WORK TO BE COMPLETED: Each record is to be printed exactly as given, down to the last mark.
━━━━━ DATA SECTION ━━━━━
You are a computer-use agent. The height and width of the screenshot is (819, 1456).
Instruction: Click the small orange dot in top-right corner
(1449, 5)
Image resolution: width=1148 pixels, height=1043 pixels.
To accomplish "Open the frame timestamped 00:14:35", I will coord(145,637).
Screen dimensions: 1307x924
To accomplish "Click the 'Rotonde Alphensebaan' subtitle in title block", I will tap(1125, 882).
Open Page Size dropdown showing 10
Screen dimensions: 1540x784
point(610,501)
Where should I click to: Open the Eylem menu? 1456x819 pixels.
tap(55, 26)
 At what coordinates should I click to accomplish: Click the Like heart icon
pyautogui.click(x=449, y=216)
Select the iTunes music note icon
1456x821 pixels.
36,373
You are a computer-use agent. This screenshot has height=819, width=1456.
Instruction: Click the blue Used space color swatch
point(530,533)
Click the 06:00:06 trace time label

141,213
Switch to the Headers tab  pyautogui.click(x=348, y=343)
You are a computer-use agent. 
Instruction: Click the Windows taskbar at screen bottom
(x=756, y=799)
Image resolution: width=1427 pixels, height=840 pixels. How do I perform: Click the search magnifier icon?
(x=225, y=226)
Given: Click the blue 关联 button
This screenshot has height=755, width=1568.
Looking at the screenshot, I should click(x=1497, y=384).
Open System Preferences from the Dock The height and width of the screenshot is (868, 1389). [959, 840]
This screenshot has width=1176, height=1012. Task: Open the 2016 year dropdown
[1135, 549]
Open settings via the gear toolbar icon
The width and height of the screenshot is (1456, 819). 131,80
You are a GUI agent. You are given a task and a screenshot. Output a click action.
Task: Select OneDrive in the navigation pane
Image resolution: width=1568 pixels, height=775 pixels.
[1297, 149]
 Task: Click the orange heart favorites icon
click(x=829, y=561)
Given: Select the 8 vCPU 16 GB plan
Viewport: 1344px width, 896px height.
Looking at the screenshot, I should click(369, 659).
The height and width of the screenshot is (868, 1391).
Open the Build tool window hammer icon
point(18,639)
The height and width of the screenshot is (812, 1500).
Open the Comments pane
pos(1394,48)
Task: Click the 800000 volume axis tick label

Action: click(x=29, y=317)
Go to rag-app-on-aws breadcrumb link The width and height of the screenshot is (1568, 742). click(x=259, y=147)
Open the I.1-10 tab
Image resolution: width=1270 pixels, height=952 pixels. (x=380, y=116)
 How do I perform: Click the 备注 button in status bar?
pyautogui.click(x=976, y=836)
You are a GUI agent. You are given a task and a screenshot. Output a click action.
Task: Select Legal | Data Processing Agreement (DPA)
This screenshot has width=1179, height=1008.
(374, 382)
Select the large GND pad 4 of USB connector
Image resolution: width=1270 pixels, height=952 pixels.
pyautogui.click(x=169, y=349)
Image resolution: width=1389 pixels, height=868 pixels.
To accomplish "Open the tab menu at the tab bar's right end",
━━━━━
REPLY TO THE EXERCISE:
You are a computer-use agent. The height and width of the screenshot is (819, 1456).
Instruction: Click the small orange dot in top-right corner
(1449, 5)
Image resolution: width=1148 pixels, height=1043 pixels.
To accomplish "Open the frame timestamped 00:14:35", I will coord(145,637).
Screen dimensions: 1307x924
To accomplish "Click the 'Rotonde Alphensebaan' subtitle in title block", I will tap(1125, 882).
Open Page Size dropdown showing 10
Screen dimensions: 1540x784
point(610,501)
Where should I click to: Open the Eylem menu? 1456x819 pixels.
tap(55, 26)
 At what coordinates should I click to accomplish: Click the Like heart icon
pyautogui.click(x=449, y=216)
Select the iTunes music note icon
1456x821 pixels.
36,373
You are a computer-use agent. This screenshot has height=819, width=1456.
Instruction: Click the blue Used space color swatch
point(530,533)
Click the 06:00:06 trace time label

141,213
Switch to the Headers tab  pyautogui.click(x=348, y=343)
You are a computer-use agent. 
Instruction: Click the Windows taskbar at screen bottom
(x=756, y=799)
Image resolution: width=1427 pixels, height=840 pixels. How do I perform: Click the search magnifier icon?
(x=225, y=226)
Given: Click the blue 关联 button
This screenshot has height=755, width=1568.
Looking at the screenshot, I should click(x=1497, y=384).
Open System Preferences from the Dock The height and width of the screenshot is (868, 1389). [959, 840]
This screenshot has width=1176, height=1012. Task: Open the 2016 year dropdown
[1135, 549]
Open settings via the gear toolbar icon
The width and height of the screenshot is (1456, 819). 131,80
You are a GUI agent. You are given a task and a screenshot. Output a click action.
Task: Select OneDrive in the navigation pane
Image resolution: width=1568 pixels, height=775 pixels.
[1297, 149]
 Task: Click the orange heart favorites icon
click(x=829, y=561)
Given: Select the 8 vCPU 16 GB plan
Viewport: 1344px width, 896px height.
Looking at the screenshot, I should click(369, 659).
The height and width of the screenshot is (868, 1391).
Open the Build tool window hammer icon
point(18,639)
The height and width of the screenshot is (812, 1500).
Open the Comments pane
pos(1394,48)
Task: Click the 800000 volume axis tick label

Action: click(x=29, y=317)
Go to rag-app-on-aws breadcrumb link The width and height of the screenshot is (1568, 742). click(x=259, y=147)
Open the I.1-10 tab
Image resolution: width=1270 pixels, height=952 pixels. (x=380, y=116)
 How do I perform: Click the 备注 button in status bar?
pyautogui.click(x=976, y=836)
You are a GUI agent. You are given a task and a screenshot. Output a click action.
Task: Select Legal | Data Processing Agreement (DPA)
This screenshot has width=1179, height=1008.
(374, 382)
Select the large GND pad 4 of USB connector
Image resolution: width=1270 pixels, height=952 pixels.
pyautogui.click(x=169, y=349)
Image resolution: width=1389 pixels, height=868 pixels.
To accomplish "Open the tab menu at the tab bar's right end",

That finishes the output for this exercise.